Johnson and Michaelsen define borders as "always already crossed and double-crossed, without the possibility of the 'trans'cultural"; they suggest "comprehending the cultural or linguistic self as necessarily incomplete, coming to be, held open to 'outside' cultures, while, at the same time, as having always already enfolded the other within itself, with the border between the inside and outside, in principle, unclosable" (15).

This essay seeks to engage the ways in which Erdrich's novels elaborate (often elusive) borders as sites of constant interplay. The essay's focus is on the aesthetic, on Erdrich's use of language, image, structure, and character. In her writing the aesthetic engagement of subjectivity delineates a mode of being-in-the-world and a critique of representation - both integral to a conception of the self in relation to culture (or an acknowledgement of the self as always and already inscribed by culture).

In Love Medicine and Tracks, Erdrich employs a narrative technique that dissolves the boundaries between the seen and unseen, fact and fiction, memory and event. Through this dissolution of boundaries Erdrich's texts inscribe both the radical fictionalizing and situatedness in the world that Patricia Waugh sees as the Nietzschian and Heideggerian strains in postmodernist thought and fiction. The most obvious element of Erdrich's narrative technique is the use of multiple narrators (two in Tracks, eight in Love Medicine) who frequently recount the same story from very differing perspectives, and thus produce differing renderings of events and interpretations of significance. The two narrators in Tracks and the many speakers/writers in Love Medicine exist in relation to each other, perpetually modifying and destabilizing the narratives with which they are juxtaposed. In this way, Erdrich achieves full rather than totalizing texts. Linda Hutcheon defines totalizing as "the process [. . .] by which writers of history, fiction, or even theory render their materials coherent, continuous, unified - but always with an eye to the control and mastery of those materials, even at the risk of doing violence to them" (Politics 62). Erdrich does not install a new monolithic viewpoint, moving the margins to the center; instead she causes the margins to proliferate.

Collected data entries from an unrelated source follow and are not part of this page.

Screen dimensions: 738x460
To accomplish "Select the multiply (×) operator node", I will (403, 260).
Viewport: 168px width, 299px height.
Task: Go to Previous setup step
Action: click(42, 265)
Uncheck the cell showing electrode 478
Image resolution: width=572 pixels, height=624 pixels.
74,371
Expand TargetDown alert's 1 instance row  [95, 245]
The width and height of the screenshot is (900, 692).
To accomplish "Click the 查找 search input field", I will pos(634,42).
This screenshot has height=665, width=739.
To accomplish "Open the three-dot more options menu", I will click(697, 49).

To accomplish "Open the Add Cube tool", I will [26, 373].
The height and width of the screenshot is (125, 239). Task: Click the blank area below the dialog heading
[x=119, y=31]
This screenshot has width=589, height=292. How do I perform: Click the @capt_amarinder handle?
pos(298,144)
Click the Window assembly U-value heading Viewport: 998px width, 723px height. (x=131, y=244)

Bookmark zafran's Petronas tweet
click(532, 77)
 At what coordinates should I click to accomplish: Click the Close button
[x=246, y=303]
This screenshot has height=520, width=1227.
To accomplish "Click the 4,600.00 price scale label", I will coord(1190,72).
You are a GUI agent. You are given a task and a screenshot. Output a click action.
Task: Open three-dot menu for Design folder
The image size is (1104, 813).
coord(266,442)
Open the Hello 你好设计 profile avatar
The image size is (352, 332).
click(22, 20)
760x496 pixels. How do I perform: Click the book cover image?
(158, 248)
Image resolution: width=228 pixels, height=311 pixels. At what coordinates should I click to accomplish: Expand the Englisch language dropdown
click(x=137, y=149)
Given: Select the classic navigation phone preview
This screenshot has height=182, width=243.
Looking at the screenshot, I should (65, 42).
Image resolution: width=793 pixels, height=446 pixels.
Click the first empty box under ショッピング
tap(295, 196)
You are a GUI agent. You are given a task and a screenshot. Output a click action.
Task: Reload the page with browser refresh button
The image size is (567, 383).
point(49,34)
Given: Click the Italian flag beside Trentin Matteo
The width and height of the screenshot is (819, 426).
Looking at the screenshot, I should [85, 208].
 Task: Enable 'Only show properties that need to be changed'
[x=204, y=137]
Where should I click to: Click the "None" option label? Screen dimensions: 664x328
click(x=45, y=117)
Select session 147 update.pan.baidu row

Writing about characters who are displaced by definition, Erdrich uses aesthetic displacement to critique any master narrative or totalizing viewpoint.(2)

The multiple perspectives, along with Erdrich's pairing of narrators with different moments in time, creates gaps in the stories. While these gaps are sometimes "filled" by other characters and are sometimes "filled" by the reader's interpretation, they still assert a textual silence or hole. Alice Jardine describes the poststructuralist idea of the "hole in the text" as the "'unrepresentable factor' [that] can perhaps be formulated, but not represented, for it is the space of nonresemblance between the signifier and the signified" (124-25). This linguistic subtlety has an obvious correlative in how Tracks and Love Medicine focus on Native Americans who historically have been unrepresented or represented in manipulative ways in the service of a dominant group's ideology. That focus clearly calls attention to the nonresemblance between signifier and signified and of both to the referent. The possibilities of representation play themselves out in the functions of language and in accordance with how the speaker and the reader situate themselves inside or outside Native American culture?